Foi contra o Ajax que Eusébio disputou a última grande eliminatória europeia da sua gloriosa carreira. Nas meias-finais da Taça dos Campeões 1971/72, o Pantera Negra esteve, pela derradeira vez, numa fase tão adiantada de uma competição internacional. O Ajax do mago da camisola 14 venceria, rumo à segunda das três vitórias consecutivas na prova europeia. Em 1973, Benfica e Ajax haviam estado presentes em nove das 18 finais da Taça dos Campeões realizadas, vencendo cinco.

Sem sonhos tão ambiciosos, portugueses e lisboetas tentavam sair da cauda da extensíssima tabela da Liga dos Campeões. Ajax e Benfica chegavam a este final de tarde de Amesterdão com um registo combinado de zero pontos averbados, três golos marcados e 22 sofridos.

Após o madrugador 1-0 de Dahl, os visitantes tiveram 20 minutos de clara superioridade. Sem argumentos de velocidade ou desequilíbrio individual, era através da bola parada ou da pressão alta que os encarnados podiam ferir o adversário. Na sequência de um roubo de Dahl, Leandro Barreiro, que joga tanto melhor quanto mais andar a correr sem bola — em pressão ou desmarcação — do que com ela, serviu Pavlidis, que ficou perto de dobrar a vantagem.

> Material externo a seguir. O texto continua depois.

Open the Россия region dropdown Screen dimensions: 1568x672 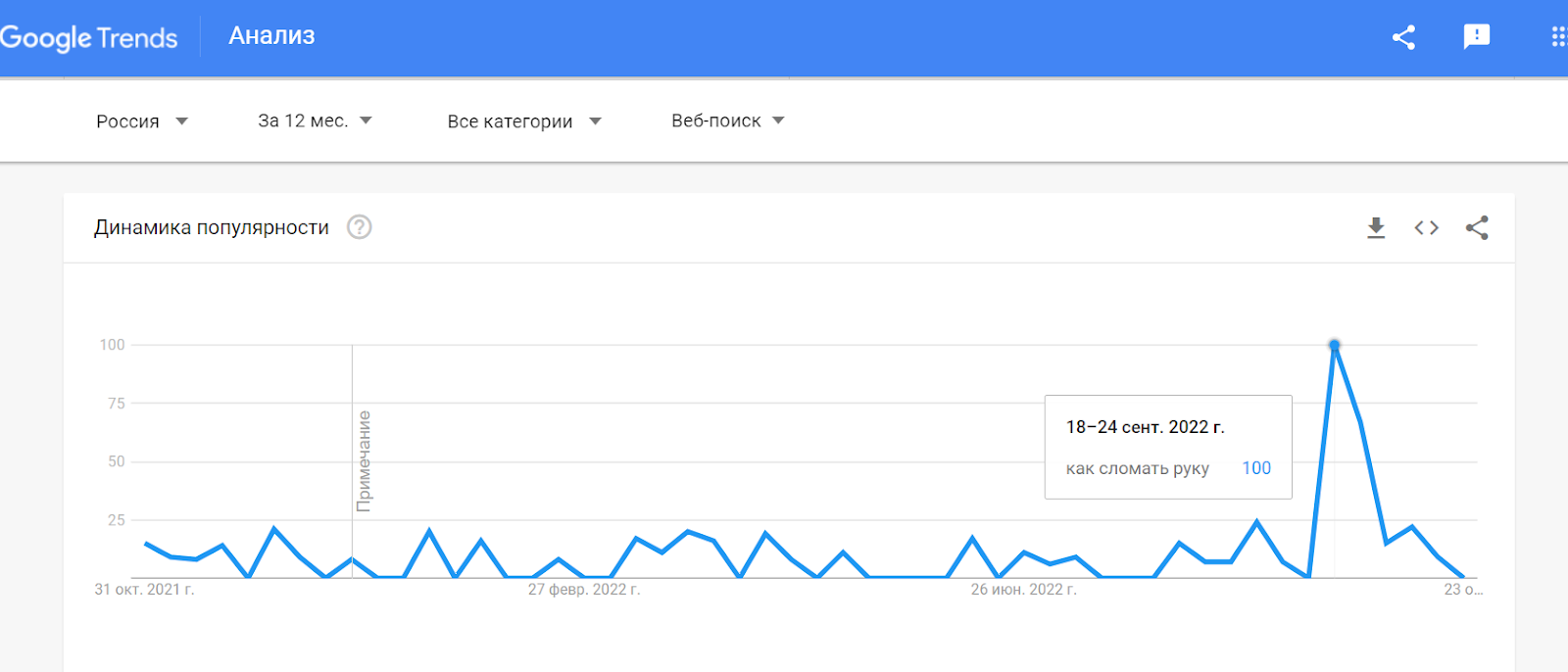tap(141, 121)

Com o passar dos minutos, o Benfica foi-se encolhendo. Sem muita capacidade para circular com intenção, permitiu que o frágil Ajax crescesse, muito pela rebeldia do criativo Bounida, da eterna fábrica de extremos de Amesterdão. Aos 33', o belga deu para Klaassen, que obrigou Trubin a evitar a igualdade. Em cima do descanso, e antes da clássica ida precoce de Mourinho para o balneário, Godts, fletindo da esquerda para o meio, causou outro susto às águias.

Davy Klaassen desperdiçou a melhor oportunidade para o Ajax empatar
ANP

O arranque da segunda parte acentuou a tendência de encolhimento da equipa de José Mourinho, que era um coletivo expectante, até receoso, o seu medo de jogar uma espécie de oxigénio de confiança para este Ajax debilitado. Bounida, artista ambidestro, testou Trubin, antes de Klaassen desperdiçar, sozinho no coração da área, uma soberana oportunidade para o 1-1, finalizada com a fiabilidade na trajetória de uns pneus carecas, escorregadios, sem acerto.

No banco, Mou ia aguardando. Não é novidade que o técnico não confia no plantel, não vê no banco um conjunto de soluções válidas, talvez até pense que Simão Sabrosa e Ricardo Rocha, sentados perto de si, poderiam ir lá para dentro e fazer uma perninha. Em Newcastle, o setubalense só fez uma substituição. Em Stamford Bridge, a primeira substituição só surgiu aos 73', no Dragão a primeira troca foi aos 79'. Em Amesterdão, apenas mexeu aos 81’, lançando Tomás Araújo para trancar definitivamente a porta aos visitados.

Dedic ficou perto do 2-0. Do outro lado, Wout Weghorst ia protestando e lutando, perdido em duelos com Otamendi que fizeram recordar a épica batalha entre Países Baixos e Argentina no Mundial 2022. O Ajax, que tem o pior ataque (um golo marcado) e a pior defesa (16 sofridos) da prova, acentuou uma crise que dita agora que, nos derradeiros 13 encontros, só ganhou dois.

Já aos 90', os médios que vão tentando fazer de quase atacantes, Aursnes e Barreiro, combinaram para o 2-0. O luxemburguês é um futebolista peculiar, que até quando é para ir festejar golos com companheiros é o mais voluntarioso a ir celebrar com eles. "Um bom soldado", como descreveu há semanas Mourinho. Rematou de pé esquerdo e sentenciou o resultado.

Houve ainda tempo para Manu Silva, quase nove meses depois de se ter lesionado, regressar ao ativo. O Benfica precisava de três pontos e conseguiu-os. Será este o Benfica do futuro, uma equipa a jogar com cinco médios, repartidos por diferentes funções, e a acabar com cinco defesas e quatro centrocampistas? Possivelmente não. Mas, contra este Ajax de circunstância, ganhar era mesmo a única opção.